In full and without error, repeat the entries below.

### INFORMATION SHOWN
------------------------------------------------------------
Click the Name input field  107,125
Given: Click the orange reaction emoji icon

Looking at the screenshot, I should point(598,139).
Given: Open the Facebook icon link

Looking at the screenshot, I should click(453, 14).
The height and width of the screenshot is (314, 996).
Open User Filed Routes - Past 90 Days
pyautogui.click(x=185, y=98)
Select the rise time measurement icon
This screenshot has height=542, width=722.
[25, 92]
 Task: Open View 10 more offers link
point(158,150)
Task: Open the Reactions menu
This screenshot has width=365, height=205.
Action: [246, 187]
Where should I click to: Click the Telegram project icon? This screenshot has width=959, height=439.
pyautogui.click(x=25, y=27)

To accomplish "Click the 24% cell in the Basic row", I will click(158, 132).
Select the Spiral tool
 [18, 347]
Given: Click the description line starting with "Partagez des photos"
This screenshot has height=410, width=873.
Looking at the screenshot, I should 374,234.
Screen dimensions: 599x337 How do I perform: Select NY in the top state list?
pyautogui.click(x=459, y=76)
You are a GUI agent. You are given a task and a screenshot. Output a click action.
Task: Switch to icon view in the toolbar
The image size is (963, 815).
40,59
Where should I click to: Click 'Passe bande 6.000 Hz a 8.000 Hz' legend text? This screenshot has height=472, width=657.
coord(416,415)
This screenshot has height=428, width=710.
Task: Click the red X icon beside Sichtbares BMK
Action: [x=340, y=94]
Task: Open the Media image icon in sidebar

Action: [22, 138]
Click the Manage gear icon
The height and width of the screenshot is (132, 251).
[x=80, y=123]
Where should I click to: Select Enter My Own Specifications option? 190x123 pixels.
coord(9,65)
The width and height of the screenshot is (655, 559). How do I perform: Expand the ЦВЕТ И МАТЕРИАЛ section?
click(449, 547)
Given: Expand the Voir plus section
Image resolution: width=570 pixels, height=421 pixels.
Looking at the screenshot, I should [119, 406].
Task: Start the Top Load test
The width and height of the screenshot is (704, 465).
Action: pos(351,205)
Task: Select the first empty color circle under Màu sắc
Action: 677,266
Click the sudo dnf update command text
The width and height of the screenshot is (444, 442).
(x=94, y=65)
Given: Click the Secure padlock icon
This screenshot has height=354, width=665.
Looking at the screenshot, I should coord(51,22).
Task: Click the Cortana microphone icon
------------------------------------------------------------
### SOLUTION FOR THIS PROBLEM
Click the Name input field  107,125
Given: Click the orange reaction emoji icon

Looking at the screenshot, I should point(598,139).
Given: Open the Facebook icon link

Looking at the screenshot, I should click(453, 14).
The height and width of the screenshot is (314, 996).
Open User Filed Routes - Past 90 Days
pyautogui.click(x=185, y=98)
Select the rise time measurement icon
This screenshot has height=542, width=722.
[25, 92]
 Task: Open View 10 more offers link
point(158,150)
Task: Open the Reactions menu
This screenshot has width=365, height=205.
Action: [246, 187]
Where should I click to: Click the Telegram project icon? This screenshot has width=959, height=439.
pyautogui.click(x=25, y=27)

To accomplish "Click the 24% cell in the Basic row", I will click(158, 132).
Select the Spiral tool
 [18, 347]
Given: Click the description line starting with "Partagez des photos"
This screenshot has height=410, width=873.
Looking at the screenshot, I should 374,234.
Screen dimensions: 599x337 How do I perform: Select NY in the top state list?
pyautogui.click(x=459, y=76)
You are a GUI agent. You are given a task and a screenshot. Output a click action.
Task: Switch to icon view in the toolbar
The image size is (963, 815).
40,59
Where should I click to: Click 'Passe bande 6.000 Hz a 8.000 Hz' legend text? This screenshot has height=472, width=657.
coord(416,415)
This screenshot has height=428, width=710.
Task: Click the red X icon beside Sichtbares BMK
Action: [x=340, y=94]
Task: Open the Media image icon in sidebar

Action: [22, 138]
Click the Manage gear icon
The height and width of the screenshot is (132, 251).
[x=80, y=123]
Where should I click to: Select Enter My Own Specifications option? 190x123 pixels.
coord(9,65)
The width and height of the screenshot is (655, 559). How do I perform: Expand the ЦВЕТ И МАТЕРИАЛ section?
click(449, 547)
Given: Expand the Voir plus section
Image resolution: width=570 pixels, height=421 pixels.
Looking at the screenshot, I should [119, 406].
Task: Start the Top Load test
The width and height of the screenshot is (704, 465).
Action: pos(351,205)
Task: Select the first empty color circle under Màu sắc
Action: 677,266
Click the sudo dnf update command text
The width and height of the screenshot is (444, 442).
(x=94, y=65)
Given: Click the Secure padlock icon
This screenshot has height=354, width=665.
Looking at the screenshot, I should coord(51,22).
Task: Click the Cortana microphone icon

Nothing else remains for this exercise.